Oh—when it comes to immigration is very simple.
What are the lessons you would have for us?
You can very well welcome immigrants that come and bring something in terms of high quality activities. When it comes to lower quality activities that sometimes you might need as a society, you shouldn’t give anyone permanent residency. In principle, there’s not necessarily anything wrong with, for example, bringing in nurses from the Philippines, when you have a problem with an aging population like the Netherlands has.
Yet needless to say, the thing about an aging population is that it’s a temporary phenomenon that will resolve itself by nature. But you might have a couple of years of overlap, or you may find your state budget such that you have a need to bring in people. Well, that’s fine. You can give them, let’s say, a five-year residency. In the meantime, you can pay for some kind of education for them.

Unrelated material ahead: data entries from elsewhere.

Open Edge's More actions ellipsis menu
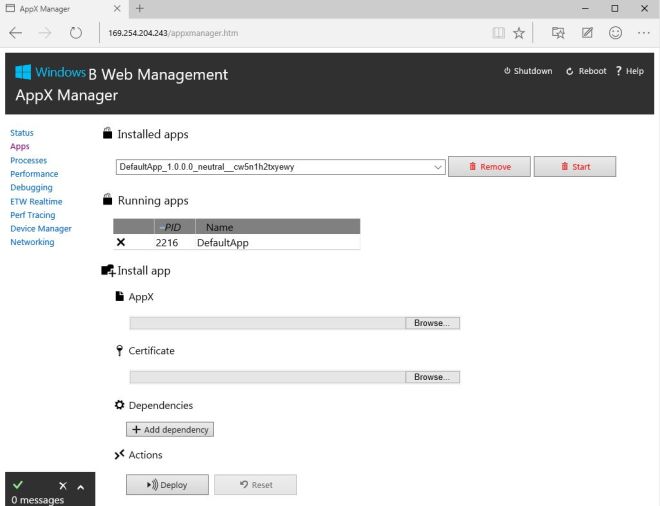This screenshot has width=660, height=506. (643, 33)
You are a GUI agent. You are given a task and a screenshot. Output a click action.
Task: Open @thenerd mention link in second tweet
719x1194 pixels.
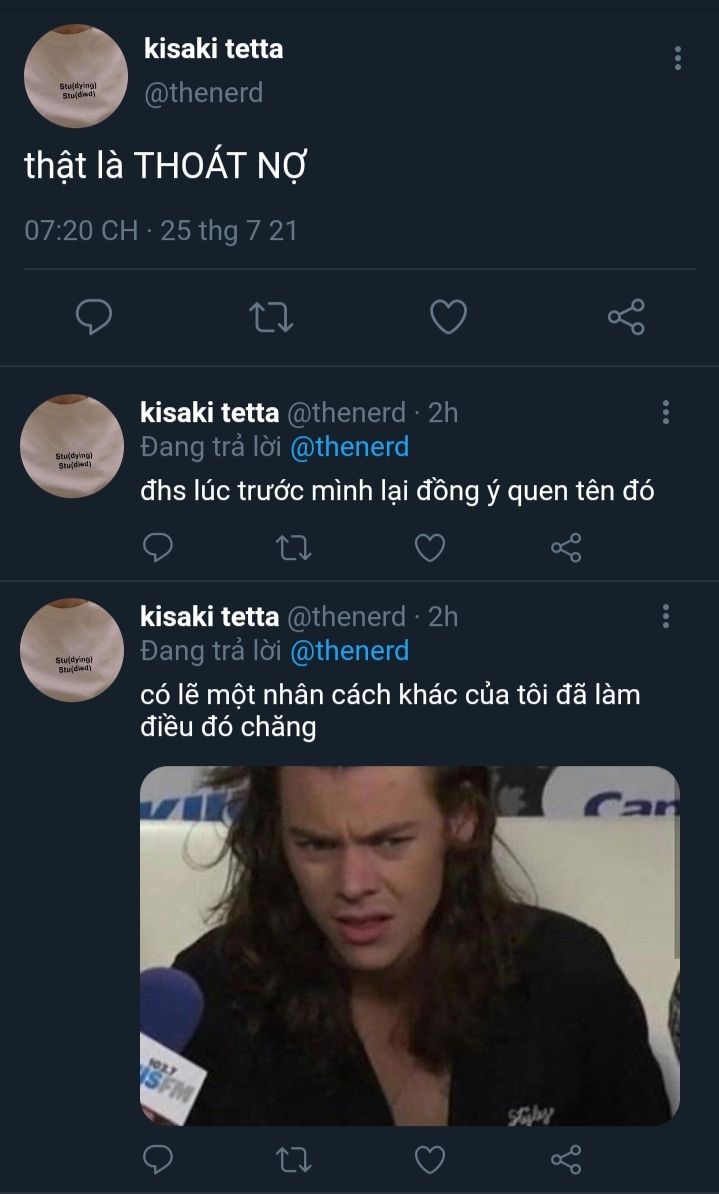click(x=349, y=447)
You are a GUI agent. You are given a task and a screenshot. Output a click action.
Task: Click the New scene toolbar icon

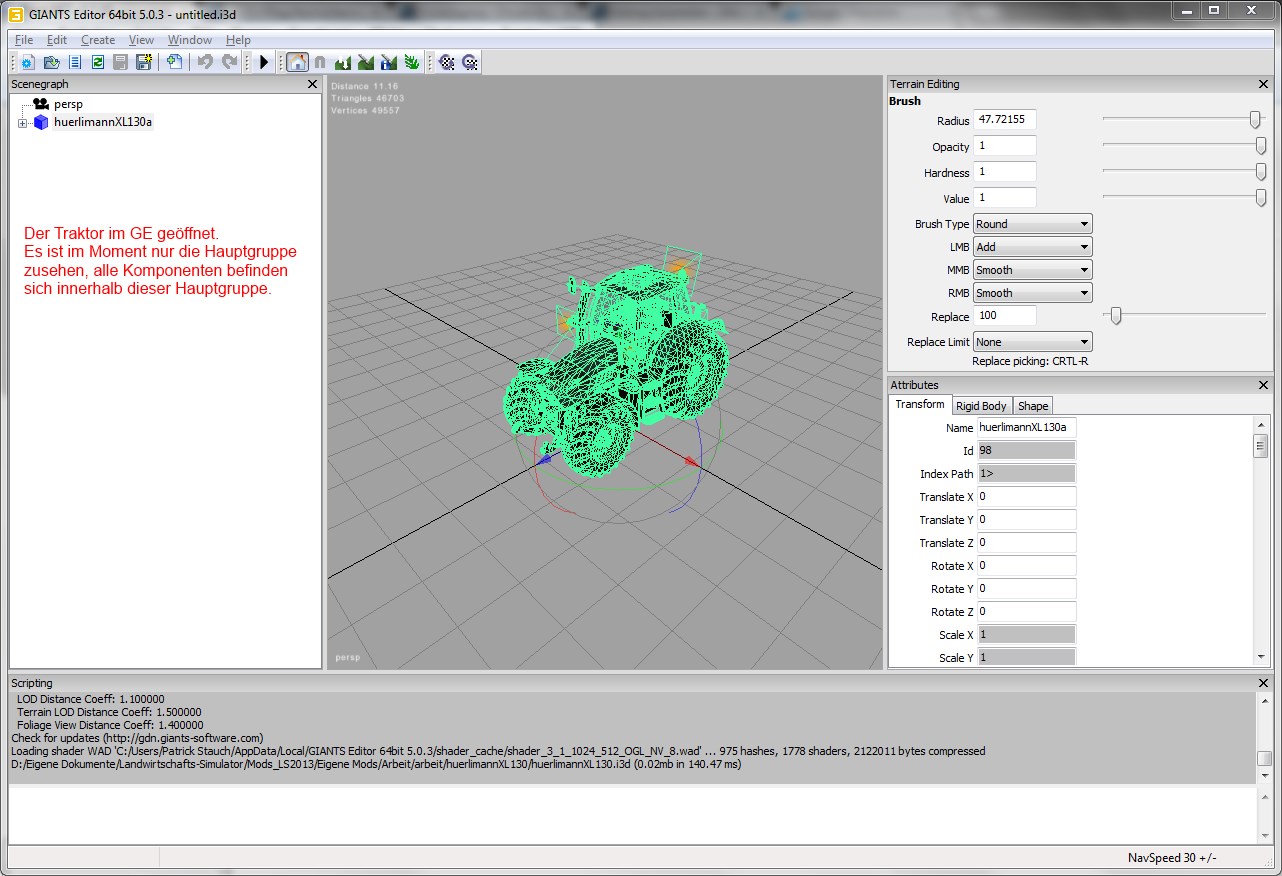[28, 62]
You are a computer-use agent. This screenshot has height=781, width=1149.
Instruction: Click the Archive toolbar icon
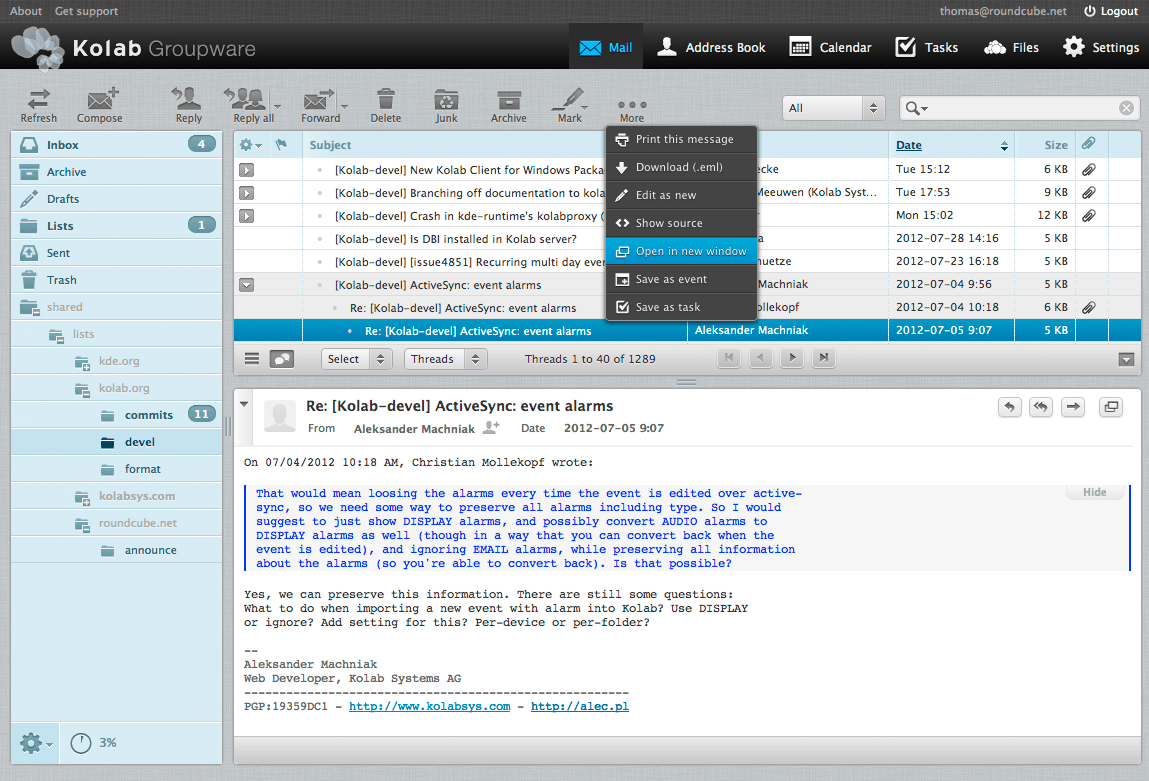[508, 104]
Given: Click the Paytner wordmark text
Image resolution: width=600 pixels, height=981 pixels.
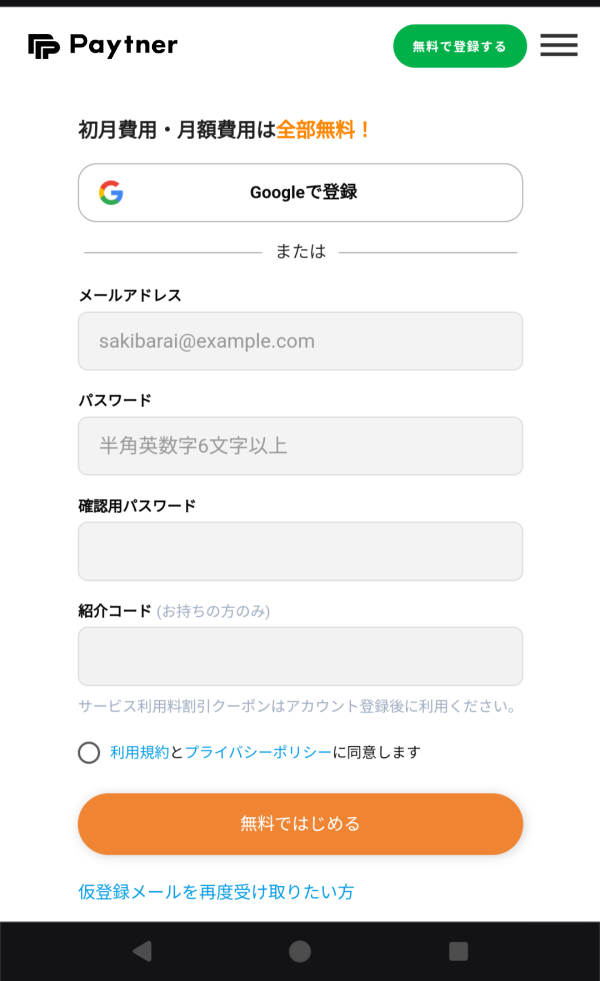Looking at the screenshot, I should click(x=122, y=45).
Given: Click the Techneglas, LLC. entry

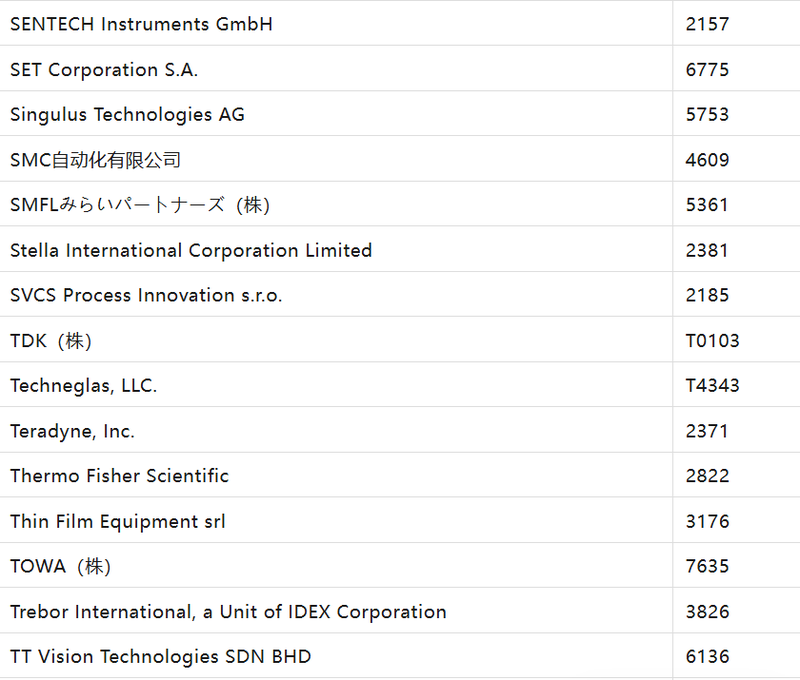Looking at the screenshot, I should click(83, 386).
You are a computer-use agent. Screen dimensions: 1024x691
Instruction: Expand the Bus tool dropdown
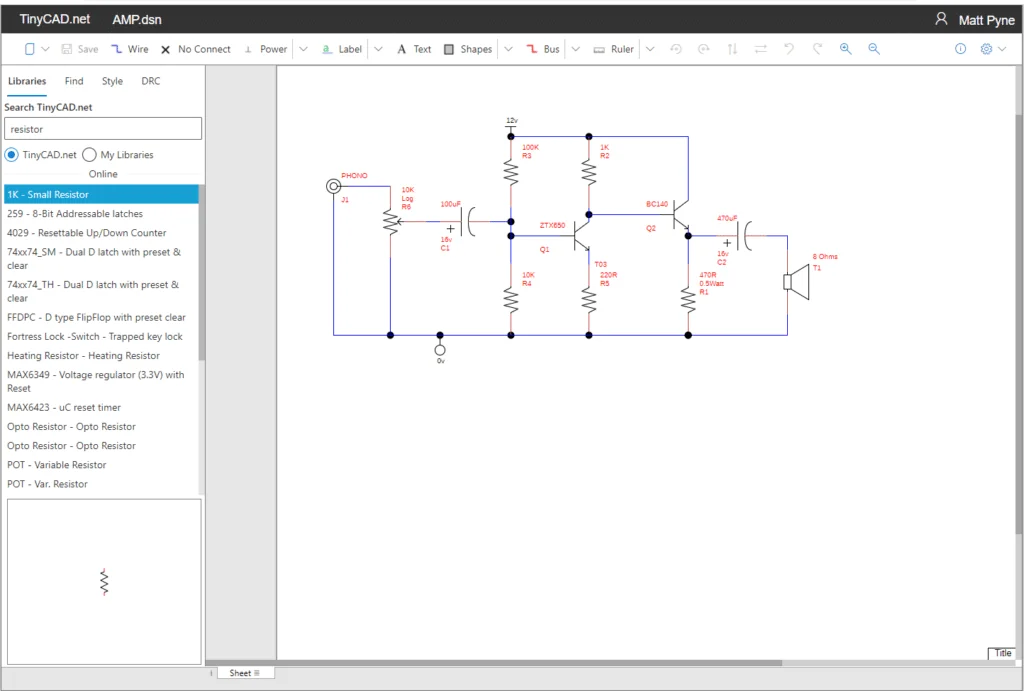pyautogui.click(x=577, y=48)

And you can pay them enough money so that they can maintain their families back home. And thus, they fly back with great experiences, boom, boom, boom. There’s nothing immoral about this—nothing even remotely questionable on any grounds, moral or legal. What is questionable is to start giving these unskilled immigrants, particularly unskilled migrants, long-term or even permanent residence permits and/or visas when their labour is contingent upon a specific and temporal episode of economic demand. This is, frankly, insane.
That’s a seriously challenging topic in modern political discourse. What are your thoughts on this ‘obsolete immigrant’ socioeconomic class, and how do you think we can best address associated problems like intransigent unemployment?
Remigration. I’m very much in favour of remigration. I don’t think there are a lot of people that are thinking about that seriously. But then it’s arguably how much thinking is being done in politics at all…
Thank you for your time. Would you like to offer any concluding remarks?
I love Hungary (laughs).
You love Hungary. And what would you say to the Hungarian readers who read this?
In your magazine? I’m really sorry about Trianon, but please don’t always bring it up (laughs).